There are numerous statistical analysis methods, and mastering them can take years. For simple A/B tests on the web, however, it's enough to how to apply some simple techniques. This page shows you how.
Tools R
The R scripts on this page make it easy to do the kinds of analysis we do in IS211. R is available for free on Windows, Macintosh, and Linux.
Running Examples
First, you can either download and install R or sign up and access Rstudio Cloud.
When you run R, you will see the console window, where you type commands and see output.
Copy the example files (.r and .csv) into your home directory (~).
On Windows, your home directory is "c:\Users\<your_username>\Documents".
This is also called "My Documents" in some places.
On Macintosh, your home directory is "/Users/<your_username>".
To work in a different directory:
Open the .r script in a text editor.
Look for the line "setwd("~")" near the top of the script.
Change "~" to any folder path you like.
Use "/" to separate directory names (even on windows).
Load your data into the .csv file
Edit the file with Microsoft Excel
See below for notes on each file's format
Go to the R console window and run the script from the menu.
On Windows, choose "File->Source R Code..."
On Macintosh, choose "File->Source File..."
Output
Statistics will be printed to the console.
Histograms (if any) will be saved as png files in your working directory.
Getting Help
"help(function_name)": Enter this into the R console for quick information on a function.
Go to Quick-R: if you want to learn more about R.
Other Tools
You can run your T-test using Microsoft Excel, here are some supplementary information about running T-test in Excel
These tools are not supported, but have been used effectively by others in is211.
Variable Types
Interval (include Ratio)
ordered, distance between values is meaningful
e.g. task time, number of clicks, number of errors, or money
Ordinal
ordered, distance between values is not meaningful
e.g. Likert scale response (1-5, 1-7, etc.)
Nominal
not ordered
e.g. task success or click-through (True/False), preference (Version A/Version B)
Interval Variable Tests (Normal Distributions Only)
The most common case in is211 is to compare the mean of some interval variable between version A and version B of an interface. The statistical test we use depends on the type of experiment we are running.

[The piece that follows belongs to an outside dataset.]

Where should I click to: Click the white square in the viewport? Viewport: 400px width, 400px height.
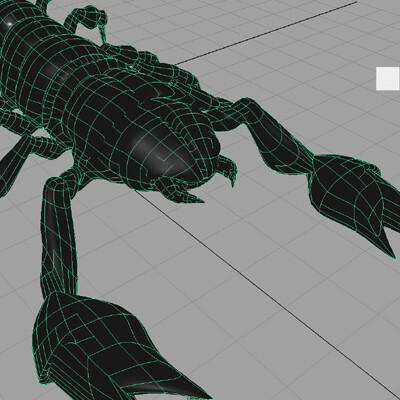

Note that these tests can only be used if the variable is normally distributed. Check the variable's histogram and use a test for ordinal variables if your variable does not look normally distributed. Variables that are often normally distributed include task time, number of clicks, or money.
Within-subjects: Paired-Sample T-Test
script: paired-t-test.r
input: paired-t-test.csv
One column for each condition.
The first (header) row has the names of the conditions.
Each row after the first contains data for one participant.
Between-subjects: Welch Two Sample T-test
script: welch-t-test.r
input: welch-t-test.csv
One column for each condition.
The first (header) row has the names of the conditions.
Each row after the first contains two different participants' data.
Ordinal Variable Tests (Also for Non-Normal Interval Variables)
Use one of the following tests to compare means of an ordinal variable, such as Likert scale responses, between version A and version B of an interface. Again, the statistical test we use depends on the type of experiment we are running.
You should also use these tests instead of t-tests for comparing means of interval variables whenever the histogram for the variable does not look normally distributed (for example, when it is heavily skewed in one direction). Variables like number of errors are usually skewed toward 0, so we often don't bother with t-tests at all in this case.
(Are you wondering why we use the t-test at all? It's because the t-test has more power to detect significant results. In other words, it takes fewer participants to see significant results. So use the t-test if you can.)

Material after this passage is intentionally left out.